**Assignment:** A faithful, complete transcript of the entries below, without pictures, should be returned.

[Records contained in a dataset]
Content starts

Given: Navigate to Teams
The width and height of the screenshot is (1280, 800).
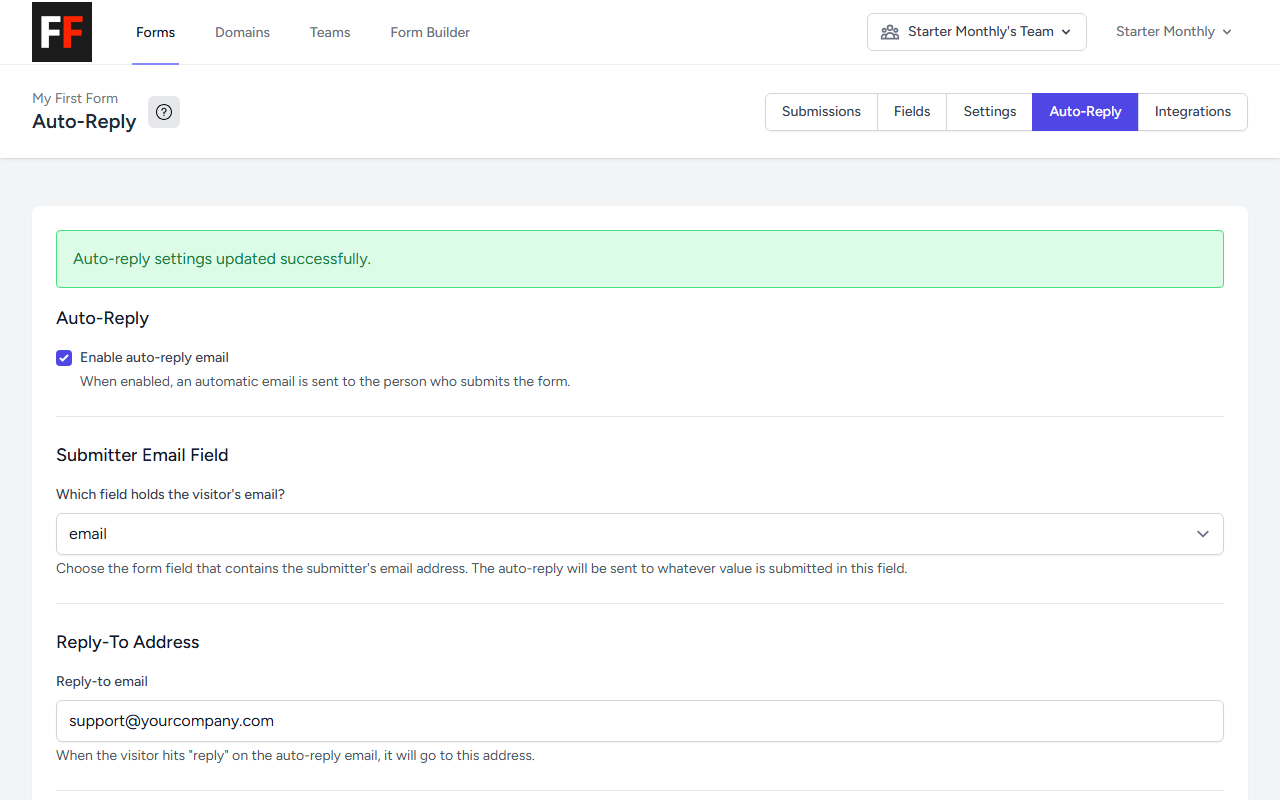Looking at the screenshot, I should click(330, 32).
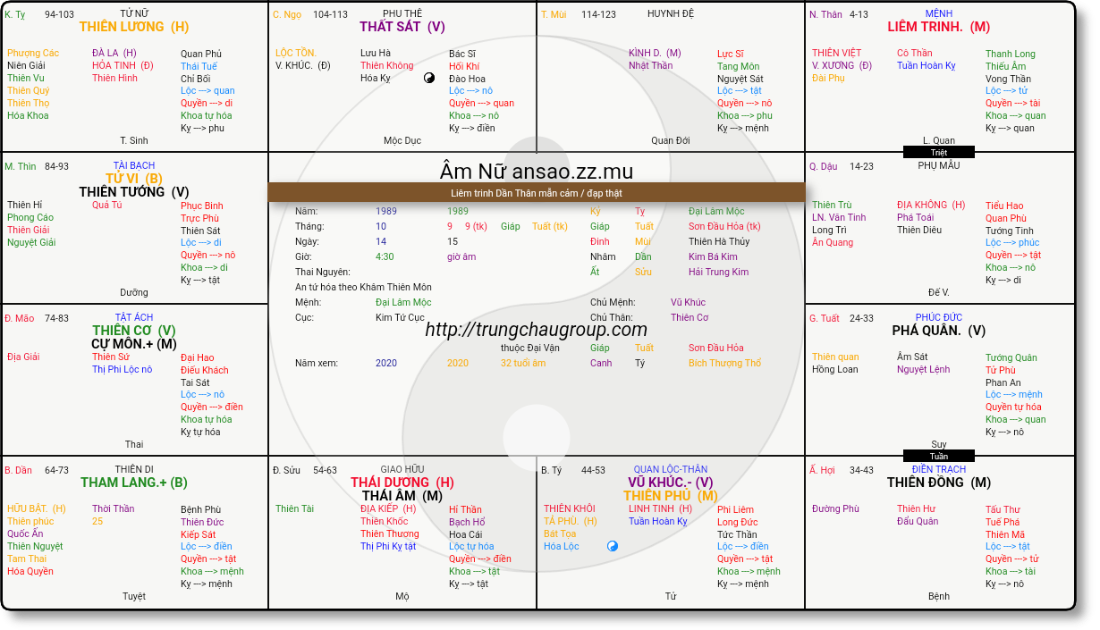Click the LIÊM TRINH (M) main star
The width and height of the screenshot is (1100, 630).
[938, 27]
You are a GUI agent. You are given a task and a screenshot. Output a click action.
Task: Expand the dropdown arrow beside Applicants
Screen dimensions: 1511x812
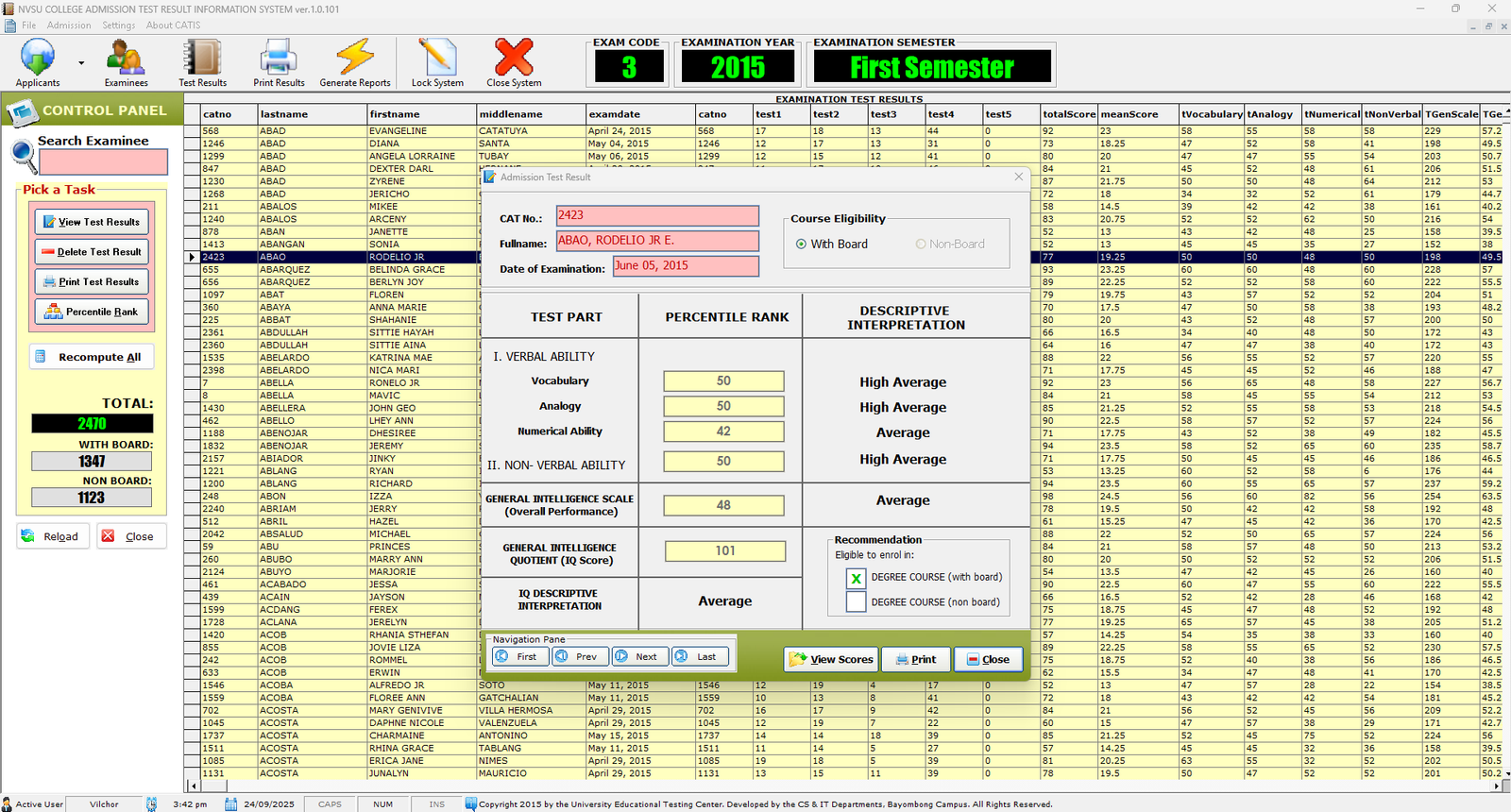[81, 63]
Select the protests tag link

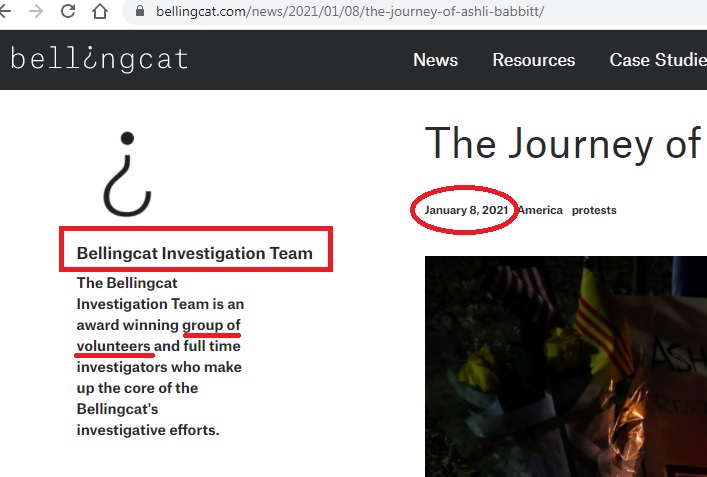pyautogui.click(x=594, y=211)
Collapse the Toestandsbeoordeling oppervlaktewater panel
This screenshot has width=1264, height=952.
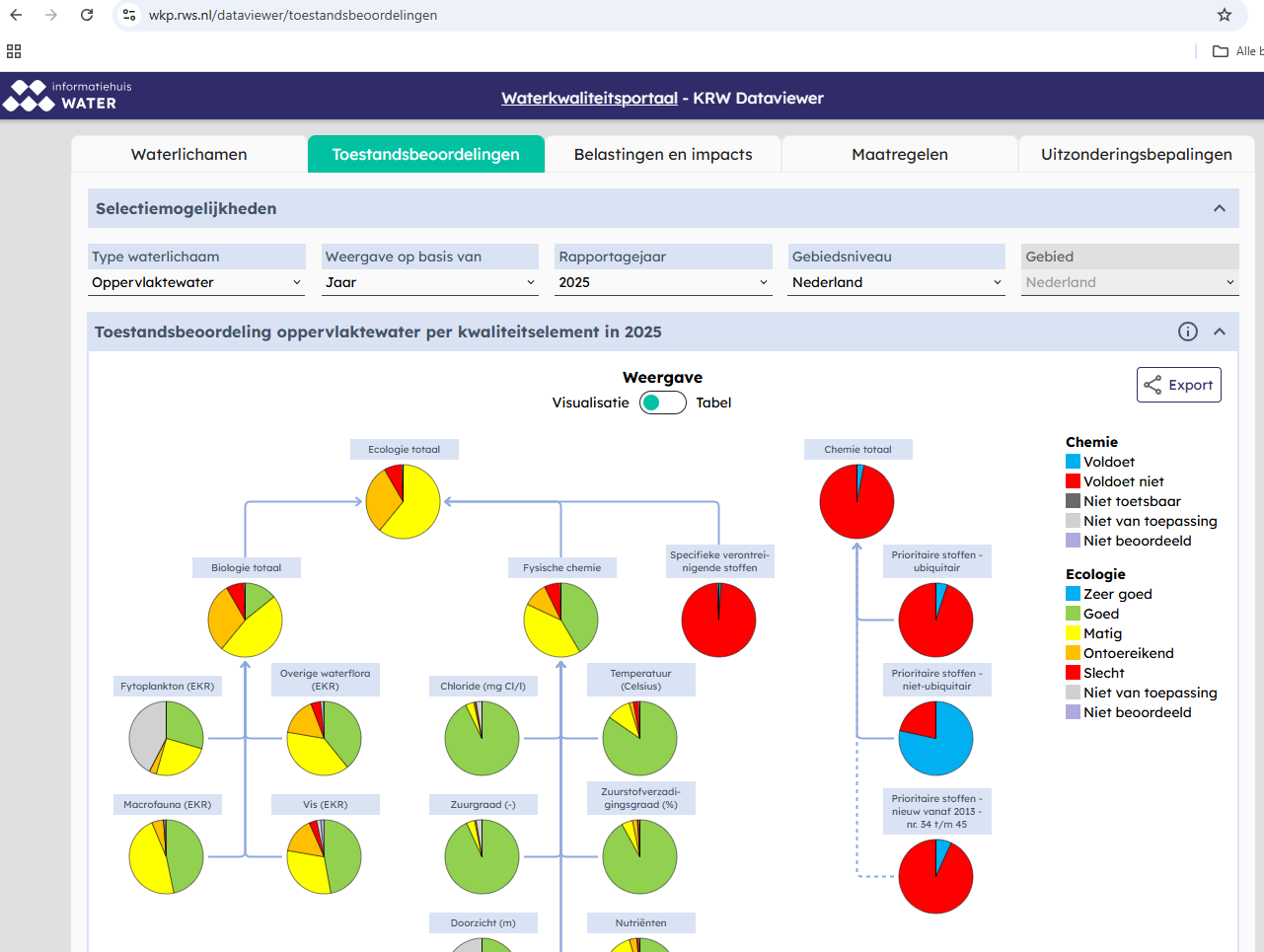1220,331
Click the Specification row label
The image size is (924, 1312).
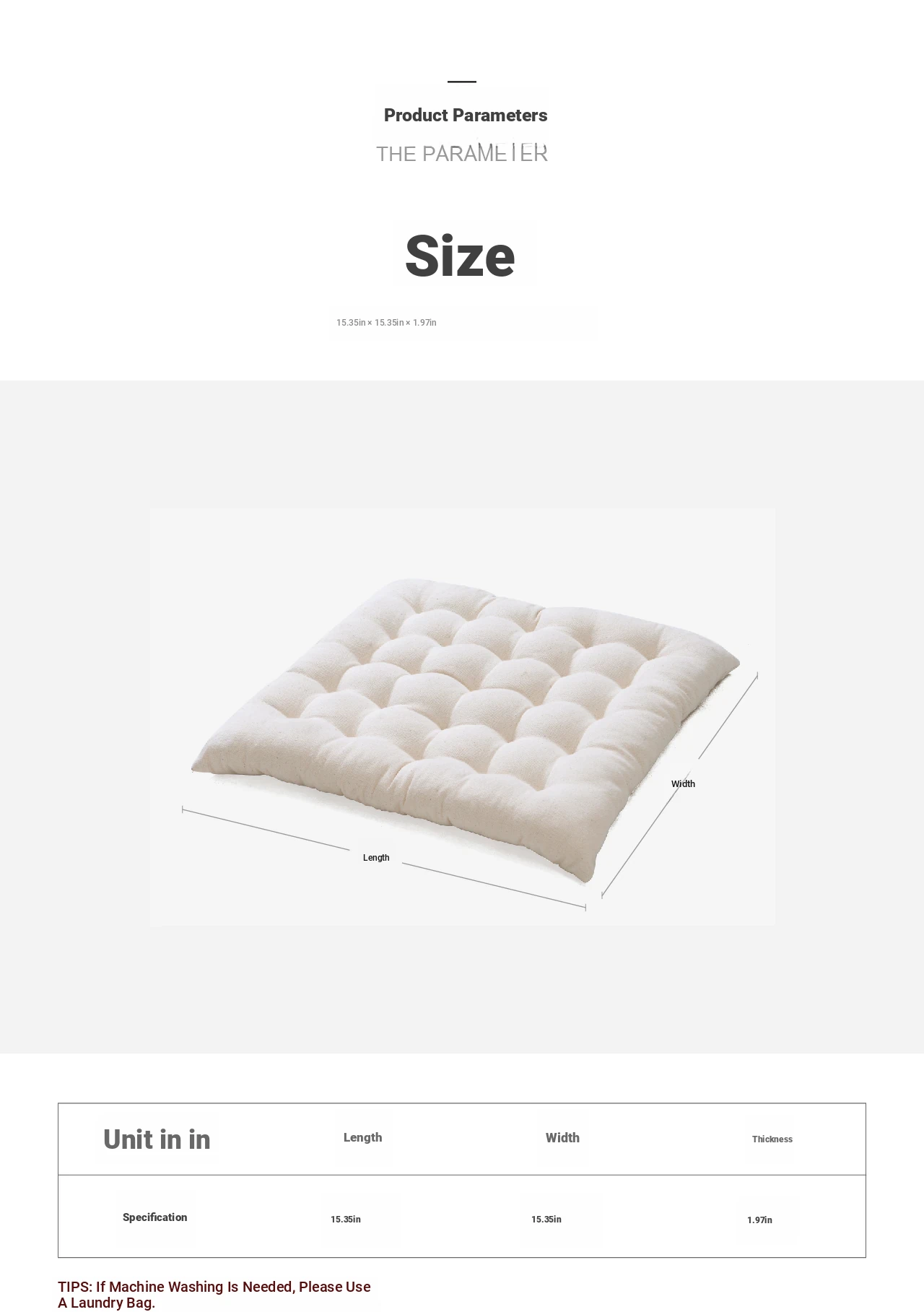click(154, 1217)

Content ends

**Reply:**
Given: Navigate to Teams
The width and height of the screenshot is (1280, 800).
Looking at the screenshot, I should click(330, 32).
Click the LIÊM TRINH (M) main star
The width and height of the screenshot is (1100, 630).
[938, 27]
You are a GUI agent. You are given a task and a screenshot. Output a click action.
Task: Expand the dropdown arrow beside Applicants
Screen dimensions: 1511x812
[81, 63]
Select the protests tag link

pyautogui.click(x=594, y=211)
Collapse the Toestandsbeoordeling oppervlaktewater panel
This screenshot has width=1264, height=952.
1220,331
Click the Specification row label
The image size is (924, 1312).
click(154, 1217)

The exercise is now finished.